Gartenberg writes, “But Mac or iPhone, here’s what I’m left wondering: Does faster matter any more?”

“I wonder if we’ve got a time in technology where Moore’s Law — effectively the steady increase in chipset performance — isn’t that relevant anymore,” Gartenberg writes. “It’ll continue, of course. Chips will get faster. I just wonder if anyone really needs them to, at least for this moment in time.”

MacDailyNews Take: 640K of memory should be enough for anybody.
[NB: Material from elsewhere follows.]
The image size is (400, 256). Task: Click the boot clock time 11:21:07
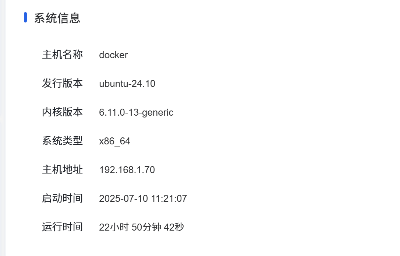point(169,199)
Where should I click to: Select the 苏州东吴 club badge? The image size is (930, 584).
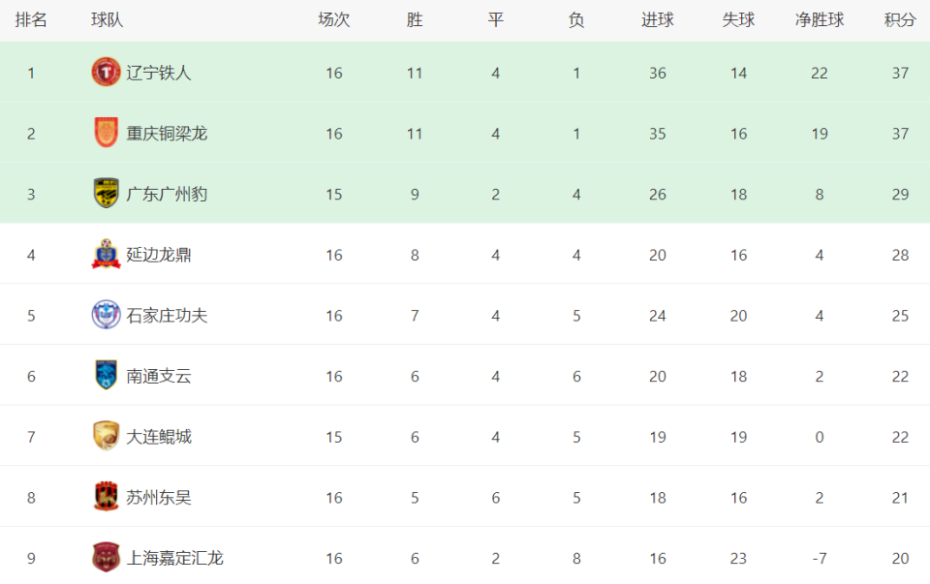tap(107, 497)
“I used to caution people who worked for me to not create research based personal habits. Me, in particular. Extrapolating my usage would make no sense — I’m the quintessential early adopter. Except perhaps now. The sleeper hit of 2016 so far was the iPhone SE. Long time readers know I downgraded from my iPhone 6s Plus to an iPhone SE. Yep, it was a downgrade no matter how you look at it. In short, I didn’t care about the optically stabilized camera, bigger screen, or 3D Touch. I cared about form factor because the technology inside was good enough,” Gartenberg writes. “And you know what? The technology inside remains good enough. So much so, even the ultimate gadget geek in me is finding it hard to get excited about anything rumored so far for the next iPhone.”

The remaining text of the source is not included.